10-minute Intense Core Workout

"Strong core; wild life."
― monkii Aphorism

The specs
Every Minute On the Minute for 10-minutes complete:
Minute 1: 20 Side Tuck - R
Minute 2: 20 Side Tuck - L
Minute 3: 20 Knee to Opposite Elbow
Minute 4: 20 Knee to Opposite Elbow (switch sides)
Minute 5: 20 Tuck
Minute 6: 20 Side Tuck - R
Minute 7: 20 Side Tuck - L
Minute 8: 20 Knee to Opposite Elbow
Minute 9: 20 Knee to Opposite Elbow (switch sides)
Minute 10: 20 Tuck



200 hundred reps in 10-minutes? SIGN ME UP! If you want intensity in your workout, include a time-constraint. Battling against the clock is a guaranteed way to make your workout wilder and keep yourself accountable.

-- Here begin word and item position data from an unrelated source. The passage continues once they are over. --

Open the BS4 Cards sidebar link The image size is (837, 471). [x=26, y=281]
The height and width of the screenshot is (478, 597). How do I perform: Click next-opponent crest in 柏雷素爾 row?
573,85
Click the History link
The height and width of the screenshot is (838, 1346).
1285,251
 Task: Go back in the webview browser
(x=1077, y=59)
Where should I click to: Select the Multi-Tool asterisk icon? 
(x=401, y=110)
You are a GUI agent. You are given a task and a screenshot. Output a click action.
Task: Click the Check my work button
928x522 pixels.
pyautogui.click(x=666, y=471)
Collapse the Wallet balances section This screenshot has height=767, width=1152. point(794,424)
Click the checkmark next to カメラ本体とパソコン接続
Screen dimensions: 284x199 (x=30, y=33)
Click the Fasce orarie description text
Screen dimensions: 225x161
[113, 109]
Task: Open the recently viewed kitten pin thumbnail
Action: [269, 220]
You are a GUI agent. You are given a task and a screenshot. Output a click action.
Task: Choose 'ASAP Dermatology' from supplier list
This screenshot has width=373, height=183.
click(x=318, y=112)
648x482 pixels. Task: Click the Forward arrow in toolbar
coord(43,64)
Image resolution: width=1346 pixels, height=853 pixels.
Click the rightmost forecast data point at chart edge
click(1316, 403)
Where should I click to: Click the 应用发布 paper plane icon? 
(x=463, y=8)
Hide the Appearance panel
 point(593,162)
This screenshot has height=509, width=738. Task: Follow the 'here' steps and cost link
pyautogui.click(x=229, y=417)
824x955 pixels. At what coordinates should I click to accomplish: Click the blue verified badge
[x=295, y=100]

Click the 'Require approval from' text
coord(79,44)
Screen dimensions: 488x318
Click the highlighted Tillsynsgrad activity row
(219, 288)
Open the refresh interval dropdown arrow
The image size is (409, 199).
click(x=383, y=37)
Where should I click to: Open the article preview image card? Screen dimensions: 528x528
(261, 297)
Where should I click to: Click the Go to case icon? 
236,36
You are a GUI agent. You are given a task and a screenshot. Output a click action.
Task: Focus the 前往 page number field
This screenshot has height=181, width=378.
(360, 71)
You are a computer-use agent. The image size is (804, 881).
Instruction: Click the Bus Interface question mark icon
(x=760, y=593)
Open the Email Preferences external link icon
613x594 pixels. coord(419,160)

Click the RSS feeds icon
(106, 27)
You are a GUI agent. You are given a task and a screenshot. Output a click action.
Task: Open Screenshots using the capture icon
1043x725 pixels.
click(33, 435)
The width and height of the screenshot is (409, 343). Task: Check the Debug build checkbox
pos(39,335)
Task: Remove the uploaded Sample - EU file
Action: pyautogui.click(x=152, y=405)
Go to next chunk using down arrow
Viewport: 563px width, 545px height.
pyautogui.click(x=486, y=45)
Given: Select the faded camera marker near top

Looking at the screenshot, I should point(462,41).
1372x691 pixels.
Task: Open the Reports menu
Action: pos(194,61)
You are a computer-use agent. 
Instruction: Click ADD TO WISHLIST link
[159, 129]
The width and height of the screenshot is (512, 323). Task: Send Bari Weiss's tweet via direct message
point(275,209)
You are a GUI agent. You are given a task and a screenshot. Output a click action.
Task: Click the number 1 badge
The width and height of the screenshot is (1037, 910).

I also find this useful when I have a finite amount of time, I can chose a workout that fits in right where I need it to. This is an EMOM (Every Minute On the Minute) workout and the idea is to complete the 20 reps as fast as you can and then rest the remainder of the minute. You will do 2 rounds of 5 exercises to total 10-minutes of work and 200 reps. I made some slight variations to the Side Tuck exercise so check out the video if you are unsure of what the heck I'm talking about. Specifically, for this workout we are doing a 'Half Side Tuck'. Instead of using the momentum to swing your legs through to the other side, you have to decelerate and stop at the start position. This deceleration or 'anti-rotation' training is a subtle, but useful stimulus that translates well to real life. More often than not, the Core is serving to act as a stabilizer so you can run faster, climb harder, pedal further, or otherwise be more wild. Recently, when trying to push my pace while running down hill over rocky terrain, I could feel my Core muscles working to keep myself balanced. I found this to be particularly noticeable when the terrain would buck me and I had to resist my downhill momentum from throwing me to the ground. Let me know how this one goes. Stay accountable and stay wild!